I've always been curious about how HRD or an appointing agency verifies that an applicant is truly the race/ethnicity they claim to be. 

What if an applicant's father was white and his mother was 1/2 African American? Do they use even the 'African American' designation on the CS applications? If so would a black applicant from Jamaica get minority preference?

What about a guy with a Spanish sounding surname- is that good enough to get minority status as hispanic?

Where do they draw the line/distinction?


----------



## Macop (May 2, 2002)

Interesting question, but uh oh, here we go.


----------



## OutOfManyOne (Mar 2, 2006)

I know that in order to claim hispanic per civil service rules and regulations following the Castro decision,you have to be brought up in a spanish speaking household or born in a hiospanic country, Spain doesn't count and yes you have to be fluent. If your mother is african american then you qualify for african american, i know a kid who did it and got on.


----------



## Guest (Jul 17, 2007)

OutOfManyOne said:


> I know that in order to claim hispanic per civil service rules and regulations following the Castro decision,you have to be brought up in a spanish speaking household or born in a hiospanic country, Spain doesn't count and yes you have to be fluent. If your mother is african american then you qualify for african american, i know a kid who did it and got on.

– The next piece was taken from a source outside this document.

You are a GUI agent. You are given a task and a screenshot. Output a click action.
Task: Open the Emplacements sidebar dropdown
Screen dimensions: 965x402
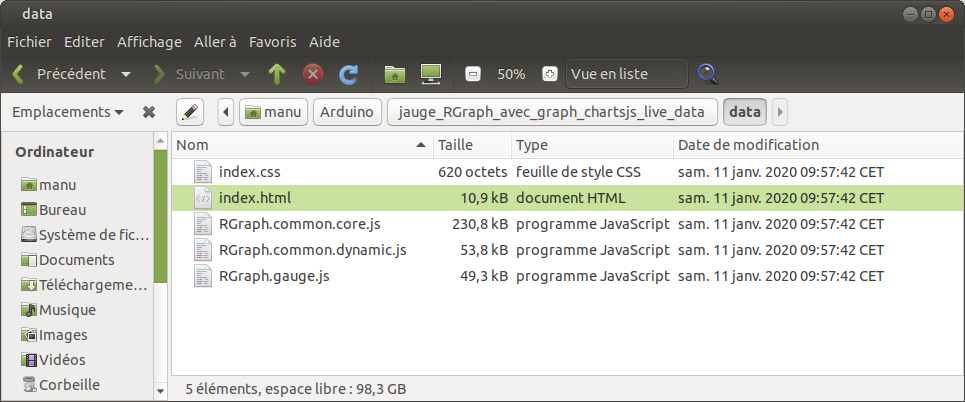68,112
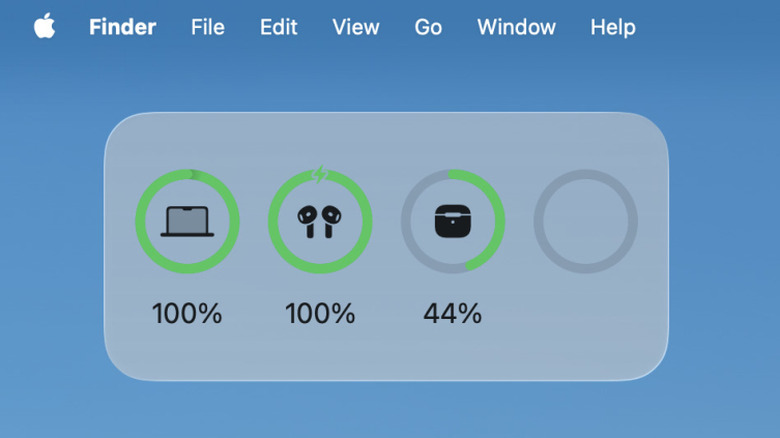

The term "Hispanic" is derived from the ancient name of Hispania, which is the Iberian Peninsula. The Iberian Peninsula consists of Spain and Portugal, but if you're Spanish or Portuguese, CS doesn't consider you Hispanic. 

My question is.....what about a white guy born and raised in South Africa, then becomes a US Citizen. Isn't he truly an "African-American"?


----------



## JLT770 (Jun 7, 2007)

well being Native American, which is what i checked in the box for the CS exam, i have a document from the state that officially states that i am a Miq'mak Indian, i can't speak for others.


----------



## Guest (Jul 17, 2007)

FedUp said:


> No. They go by your "nationality origin".


Using that logic, I should be a Scottish citizen.


----------



## PBC FL Cop (Oct 22, 2003)

African American is considered a race more than a nationality, seeing how Africa is a continent, not a country.


----------